1. Quando alguém, indivíduo ou comunidade, coloca os interesses no lugar dos princípios, e persiste assim, ao ponto de os interesses se tornarem os princípios, a falência moral e também material é inevitável. É altura de dizer que o nosso país, após muitas tentativas, umas mais conseguidas do que outras, deu o passo em falta neste caminho, depois das recentes eleições legislativas.
2. Que, nestes dias de apagada e vil tristeza, agentes e partidos políticos conhecidos pelo extremismo ideológico tenham feito tábua rasa dos seus princípios, compreende-se. Eles não esquecem nada nem renunciam nunca aos princípios mas estes podem esperar, pois antes é preciso chegar ao poder. Noutros casos, porém, e mesmo não sendo politicamente ingénuos, não tem sido possível deixar de se sentir enojado com o modo como certos dirigentes políticos renegaram num ápice aquilo que pareciam princípios inabaláveis a nortear a sua ação e a história política do próprio partido.
3. Pode sempre argumentar-se que o jogo político é mesmo assim. Esse, porém, é um argumento hipócrita e desculpabilizante. Se o jogo político é assim é porque quem o joga é assim e não o contrário. Mais ainda. Se o jogo político é assim e os principais políticos nós, os cidadãos toleramos que seja assim anos a fio e continuamos a dar a nossa confiança a quem assim joga, então os principais responsáveis pelo modo de jogar somos nós.

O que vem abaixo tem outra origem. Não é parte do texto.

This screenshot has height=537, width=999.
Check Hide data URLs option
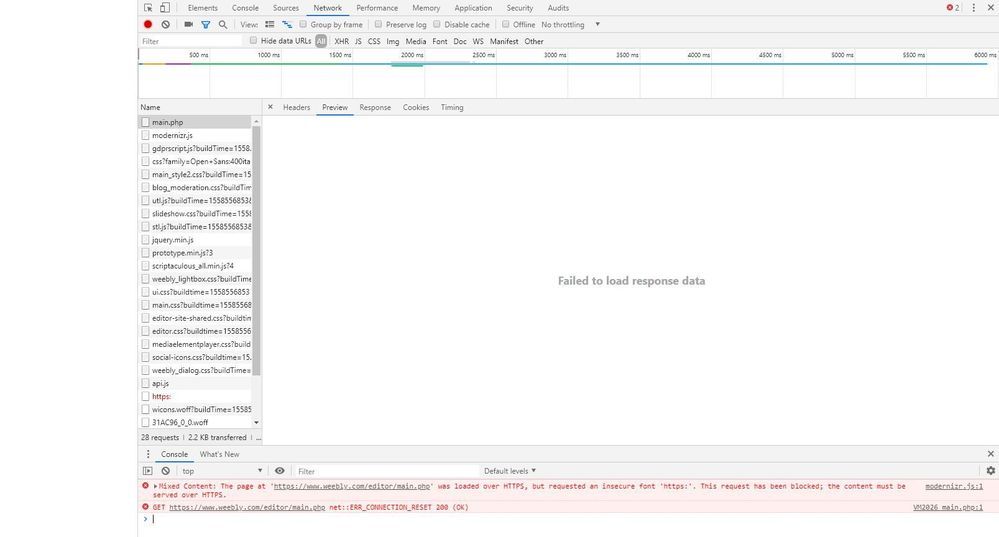[254, 41]
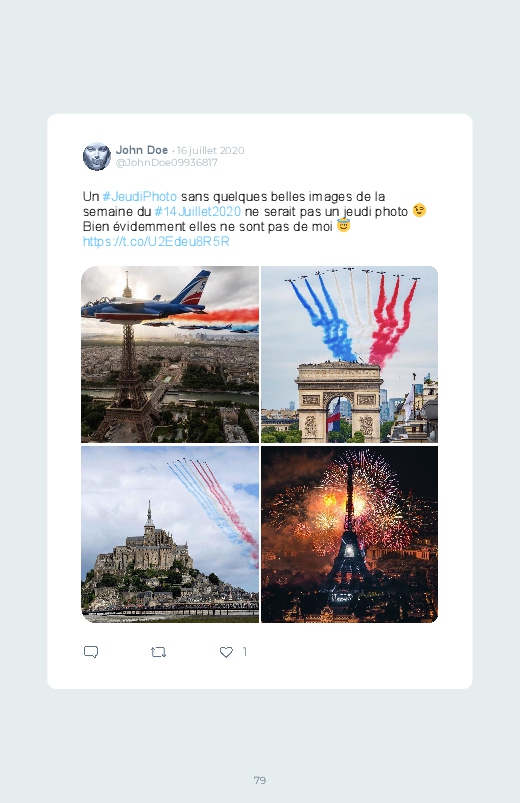Open the Eiffel Tower jet flyover photo
This screenshot has height=803, width=520.
[170, 354]
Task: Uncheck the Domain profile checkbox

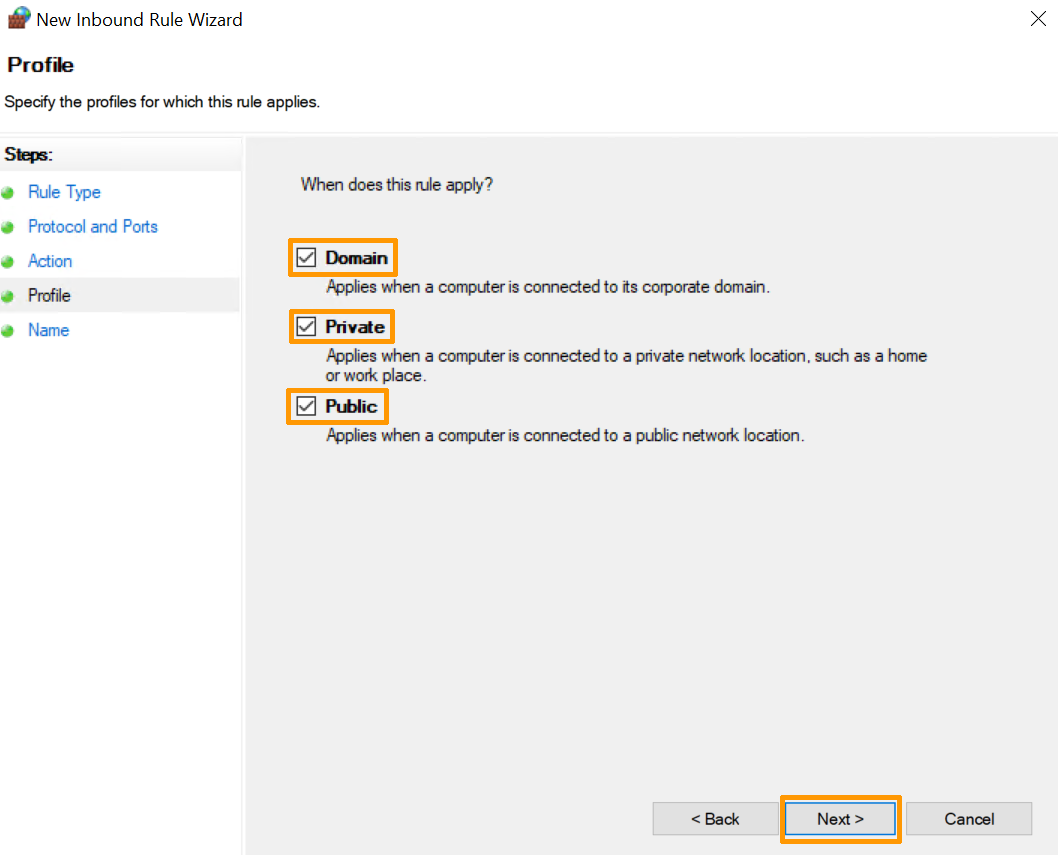Action: coord(306,258)
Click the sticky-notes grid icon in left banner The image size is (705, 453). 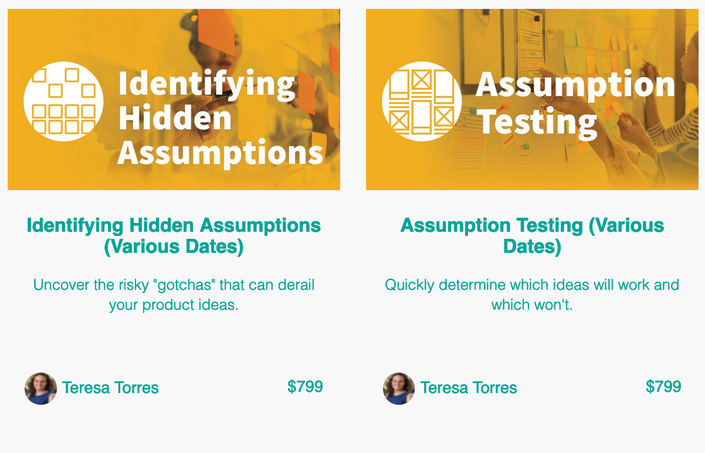[63, 102]
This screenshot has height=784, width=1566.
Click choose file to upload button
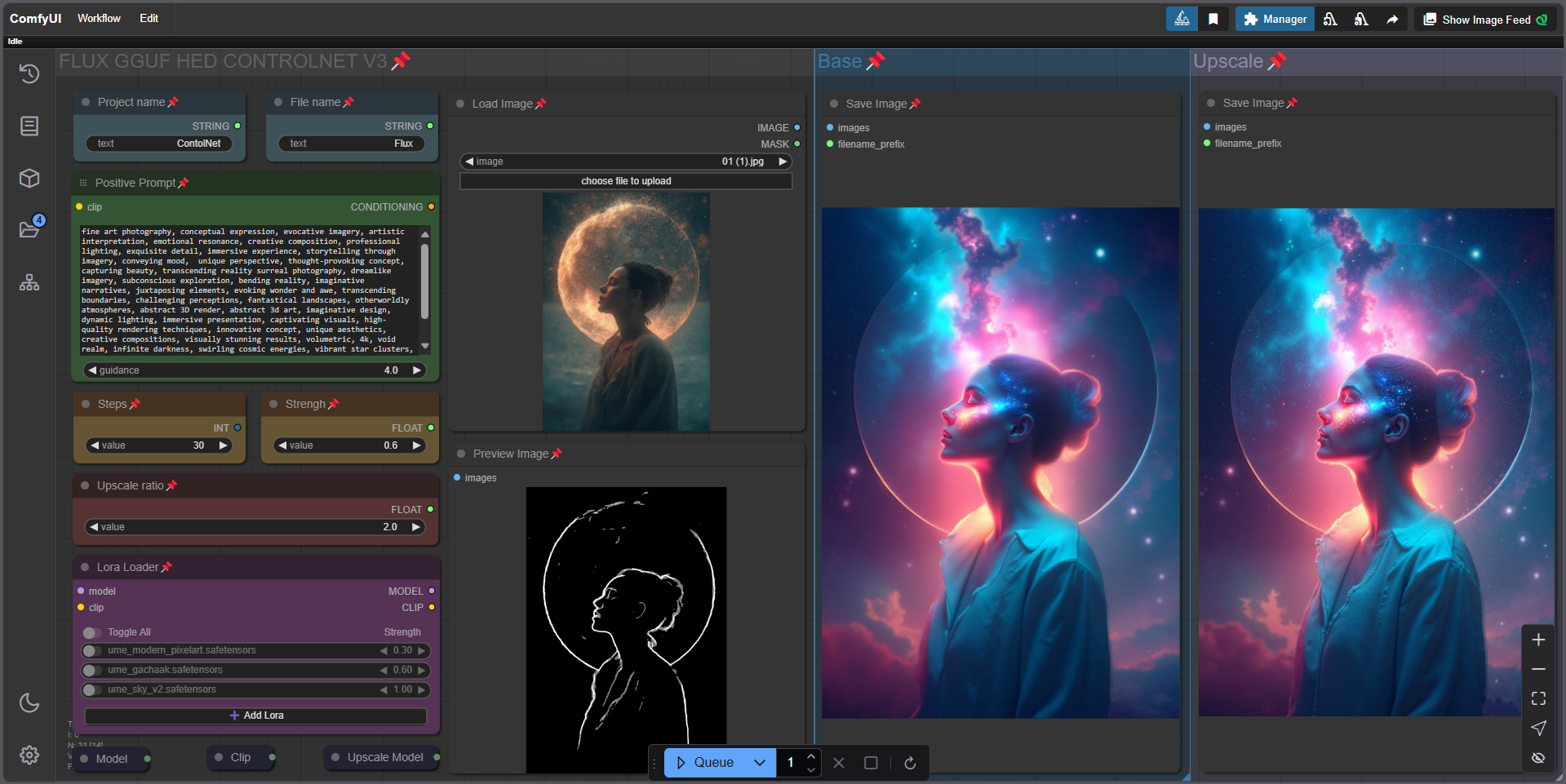pos(626,181)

4. Chego, deste modo, ao ponto principal desta reflexão. Uma parte dos cidadãos deste país estatisticamente, uma parte significativa é católica. Logo, uma parte significativa daqueles que devem ter sempre presente a preocupação com a polis (a cidade, o país) e o seu governo deveria constituir-se em massa crítica suficiente para impedir que o país seja ciclicamente levado à ruína porque alguns erigem os seus interesses em princípios e subordinam tudo, até o presente e o futuro do país, à glória de mandar e à vã cobiça.

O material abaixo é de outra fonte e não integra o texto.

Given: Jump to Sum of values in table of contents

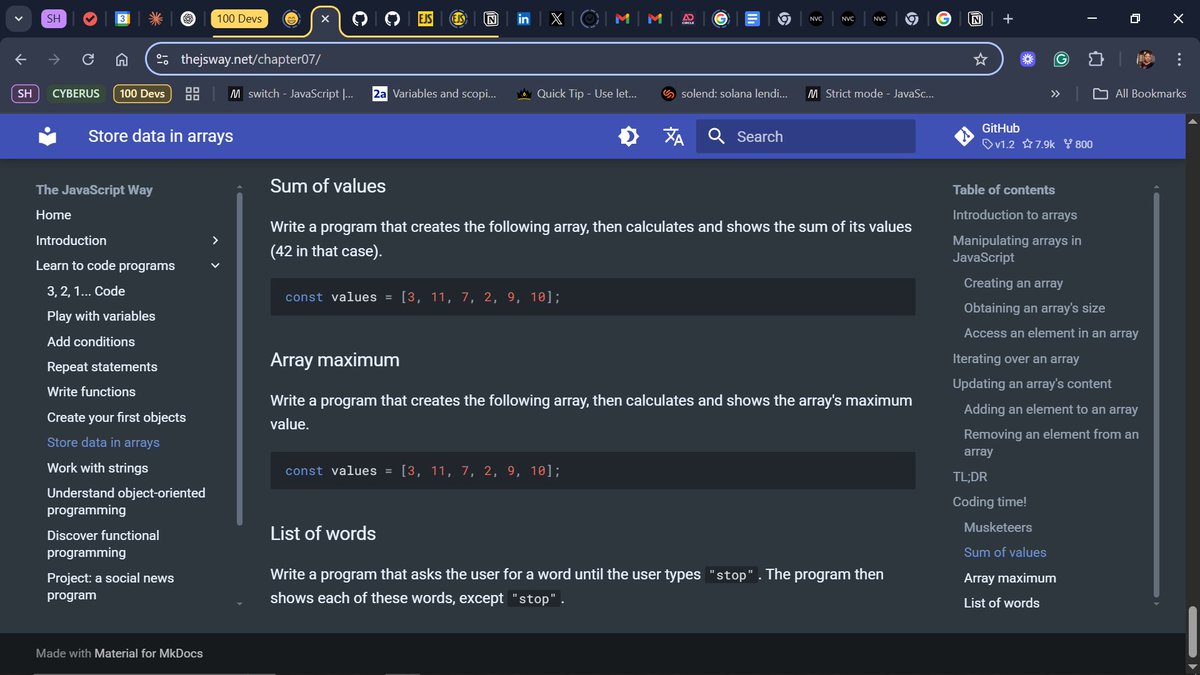Looking at the screenshot, I should 1005,552.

5. Infelizmente, tal não acontece. Subverte-se o resultado das eleições e nada acontece. Anuncia-se um governo com um programa que não foi votado por ninguém e há quem bata palmas, porque foi anunciado mais um bodo aos pobres, daqueles que têm como horizonte a bancarrota económica e moral do país. E nós, a tal massa crítica que afinal não existe para coisa nenhuma, continuamos a ir à nossa vida.

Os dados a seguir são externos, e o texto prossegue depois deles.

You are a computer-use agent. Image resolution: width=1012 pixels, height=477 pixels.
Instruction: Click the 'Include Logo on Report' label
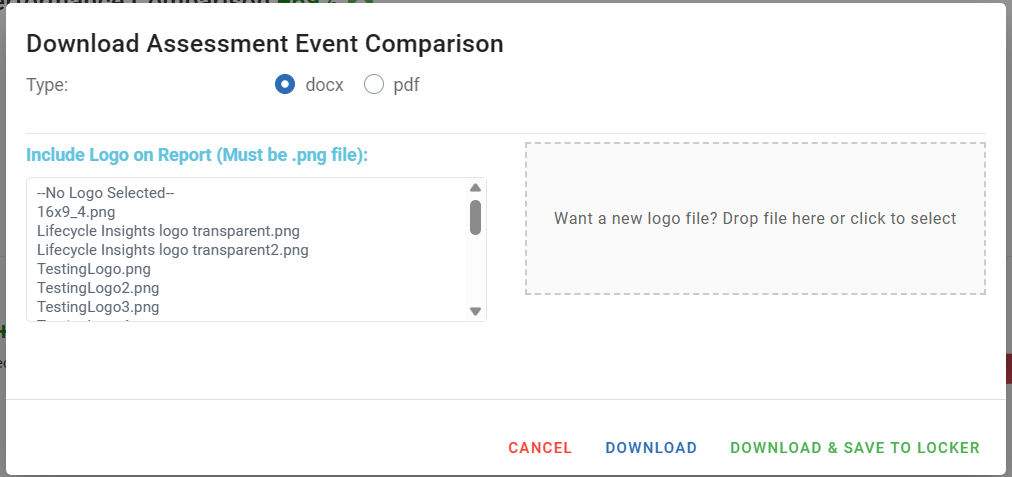coord(197,155)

6. Tudo isto diz muito sobre aqueles em quem votamos (ou não votamos de todo), mas diz ainda mais sobre nós e sobre o modo como, enquanto católicos, olhamos para as nossas responsabilidades políticas. Diz o Papa Francisco que fazem falta católicos na política, daqueles que não hesitam em sujar as mãos, no bom sentido, em metê-las na terra para a revolver e tornar melhor. Afinal, Jesus mandou dar a César o que é de César e a Deus o que é de Deus, mas nunca disse que estávamos dispensados de nos ocuparmos daquilo que é de César, pois aquilo que é de César, antes de ser de César, é nosso.